There is theory and there is practice. Individuals with consistent outperformance do exist, here and elsewhere, and it is more of an achieveable goal than you make it out to be. And you don't have to frequently trade either; in fact with low commissions nowadays many stockpickers will pay less in fees than indexers by virtue of the latter's MERs. Stockpicking does not necessarily equal high turnover.

As an aside, in theory I'd rather sell VXX calls than buy puts. That way you're selling both premium and volatility. But in practice, this could blow up in one's face.


----------



## fatcat (Nov 11, 2009)

andrewf said:


> My point on active management is that on average, active investing adds no value. This is because alpha is zero sum. Unless you think you are above average... Alpha is hard to earn consistently. There is evidence to support value and momentum factors, but these can be achieved through low-cost indexing and without high levels of portfolio turnover.

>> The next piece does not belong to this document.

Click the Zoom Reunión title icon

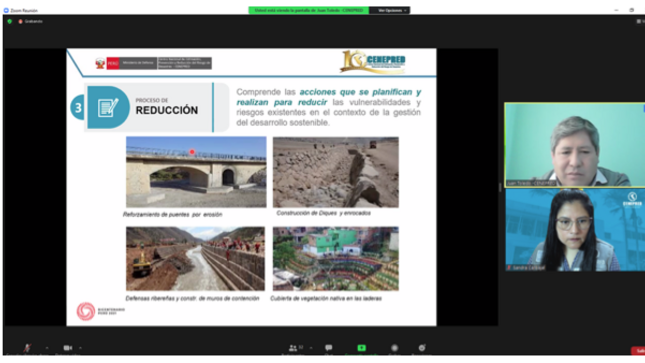coord(6,10)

And alpha generated from these strategies strictly comes at the expense of other active investors.
> 
> ~ 85% of my portfolio is index ETFs and shares of my employer (share ownership program that I trim periodically).
> 
> ...


 +1 from me ... 



> *argo said:* Individuals with consistent outperformance do exist, here and elsewhere


who and for how long ? ... sure, all kinds of people outperform the market for x periods of time ... but eventually the market wins .. it's all about time ... none of this makes any sense unless you define your time horizon ... the OP will be investing for the next 40 years ... if he can beat the market over that time period he needs to get himself in the equities business because he's wasting his time doing whatever he is doing now


----------



## andrewf (Mar 1, 2010)

Writing VXX calls requires more capital to ride out margin calls, and that risk is very truly eliminated. Long puts have a fixed, manageable risk. Also, you can buy puts in a registered account.

Also, being short VXX is a roundabout way of selling option premium. Using a put on VXX is like reinsurance...


----------



## Belguy (May 24, 2010)

It's all too deep for me because I am a simple man. I have zero interest in research and statistical analysis as there are many other things that I prefer to do with my time.

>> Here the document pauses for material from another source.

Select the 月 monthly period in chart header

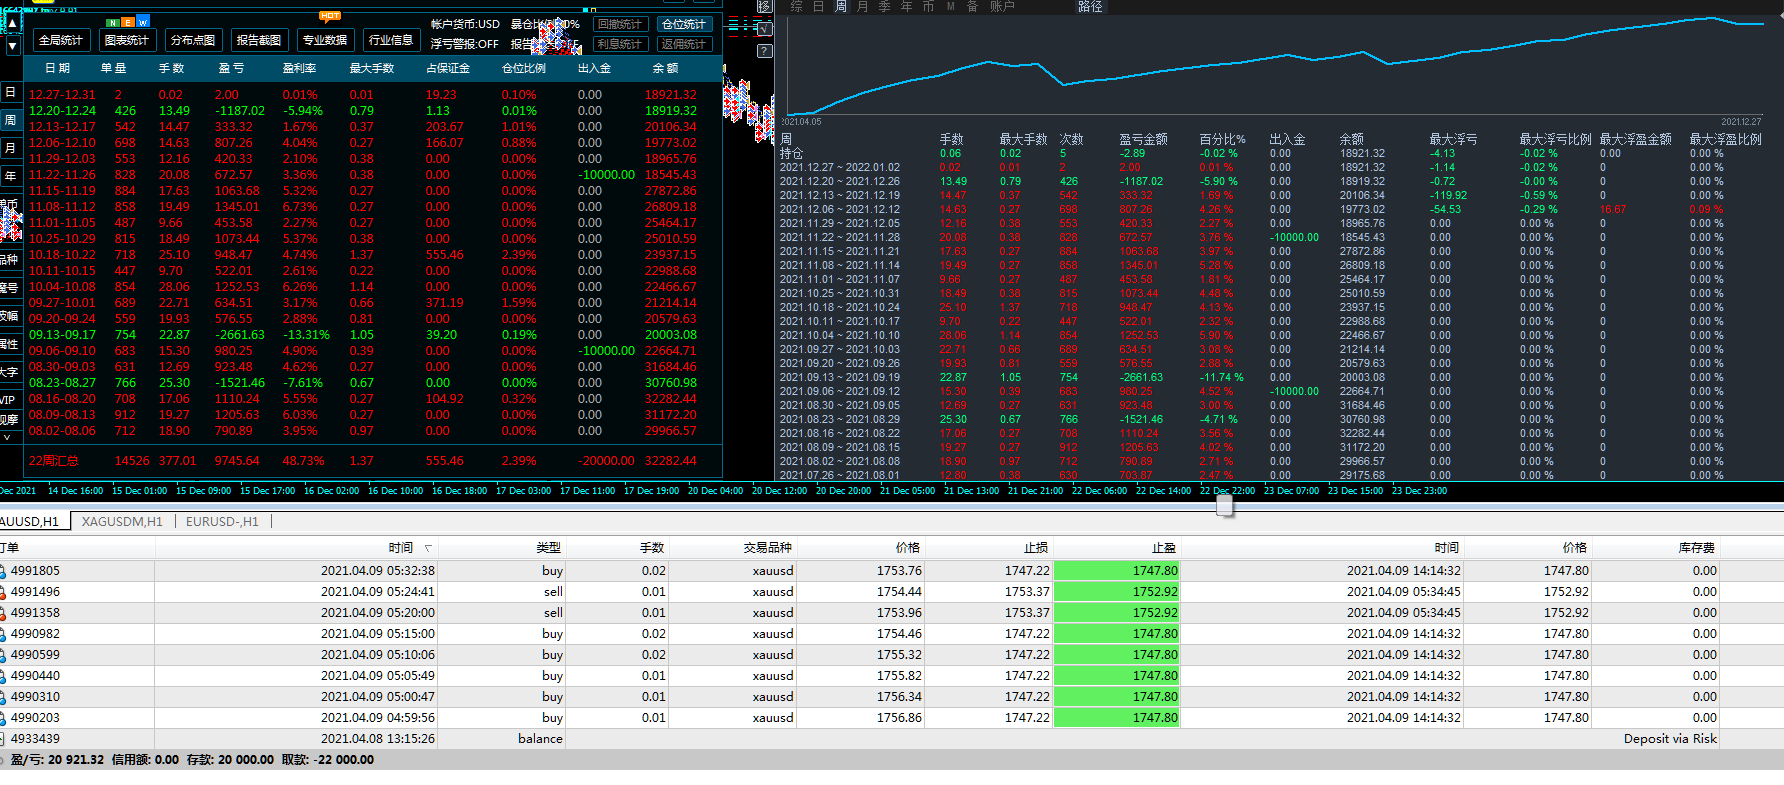click(863, 7)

That is why I am a 'Couch Potato' investor. Know yourself.


----------



## slacker (Mar 8, 2010)

Argo created a straw man.


1. Andrew claims "active management, on average, provides no return benefit"

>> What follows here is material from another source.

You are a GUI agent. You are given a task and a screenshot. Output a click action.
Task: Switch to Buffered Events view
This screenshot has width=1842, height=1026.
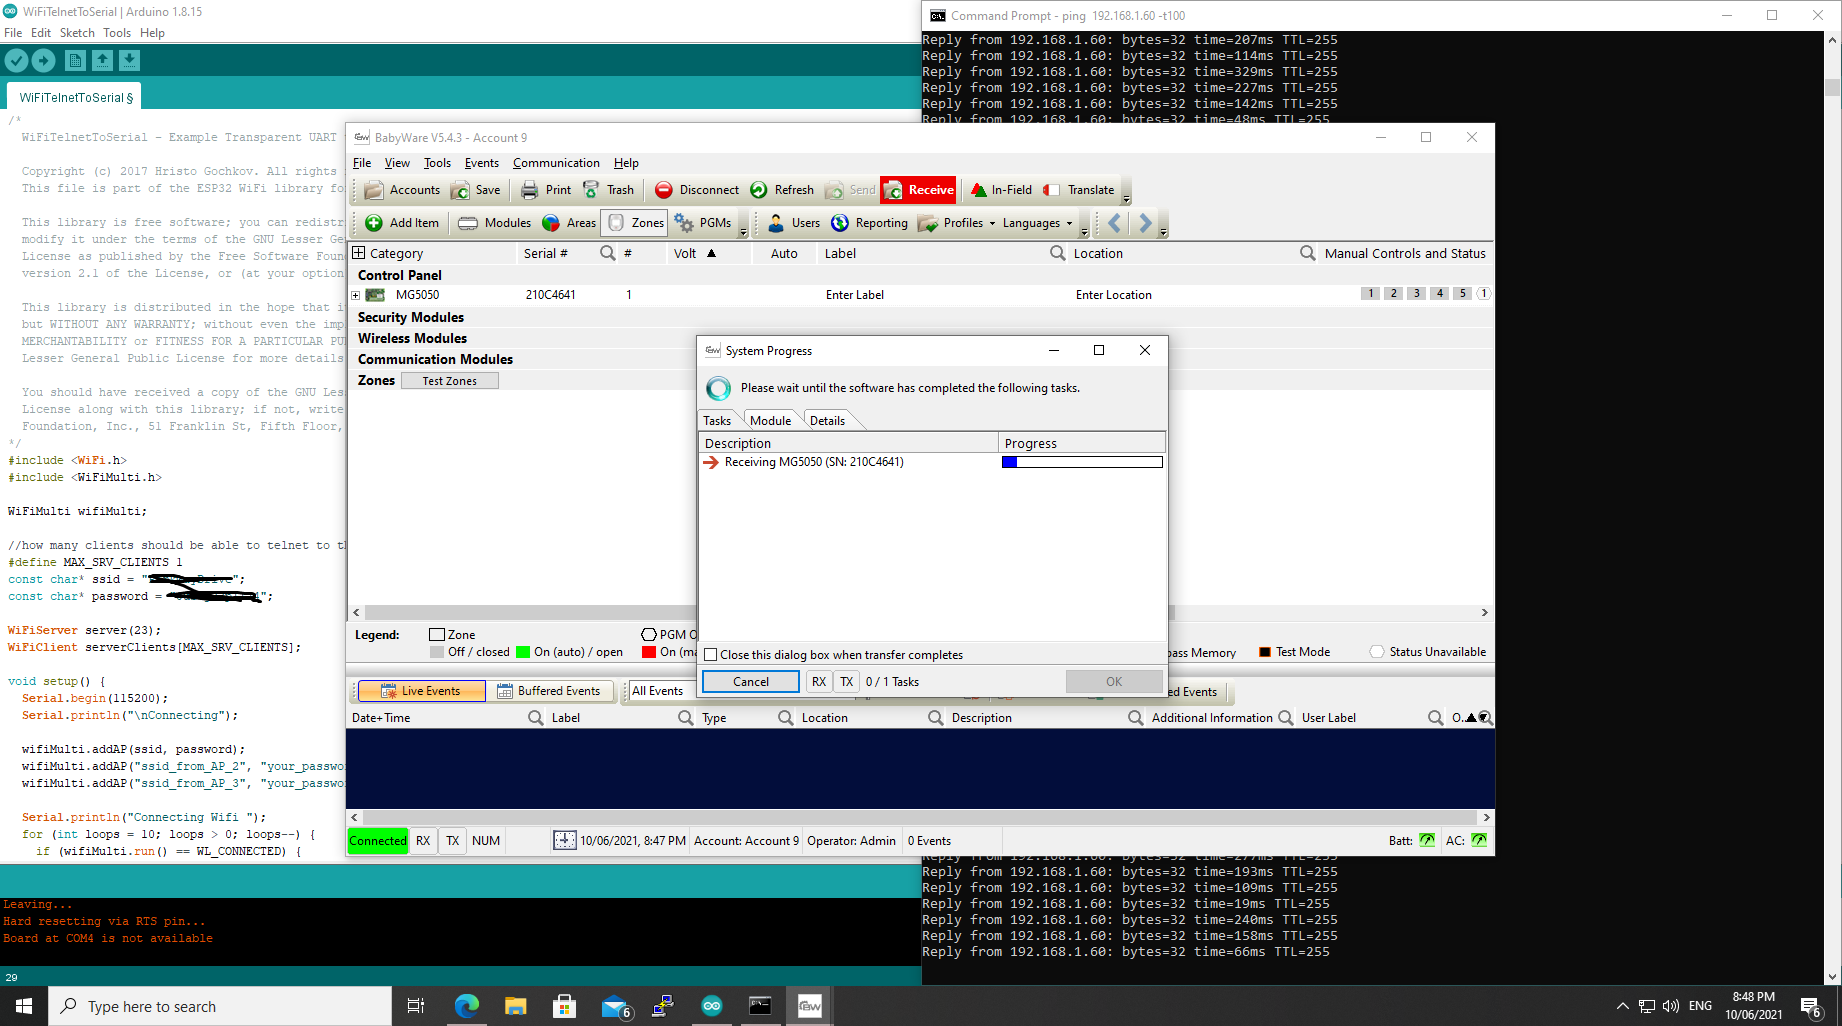pos(552,690)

2. Argo distorts Andrew's claim in #1 with "(Andrew) says nobody can beat the market"

3. Argo attacks the distorted claim #2 with "Outperforming the couch potato is very possible", and conclude Andrew's claim #1 is without merit


Just a argument nerd...


----------



## andrewf (Mar 1, 2010)

I was being polite. Claim 1 above got me called a vile, awful, despicable human being a couple weeks ago, so I thought Argo was being pretty mild.


----------



## Argonaut (Dec 7, 2010)

When a child expresses interest in playing a sport, should we say, "On average, kids do not make it to higher level in sport. Instead, spend your time on general exercise." Or if a teenager wishes to become a doctor, should we tell them, "On average, students flunk out before they complete Med school, so go take general courses at the community college instead." The OP expressed interest in outperforming, so rather than sending him directly to the couch, I would nurture this ambition.

The acceptance of mediocrity is a strange concept to grasp; yet many seem to embrace it, even worship it as a mantra of sorts.


----------



## slacker (Mar 8, 2010)

Agreed, that there is a certain cult like following with the whole passive/couch style of investing, at least as far as it pertains to a minority of couch advocates. The efficient market theory always seem overstated to me.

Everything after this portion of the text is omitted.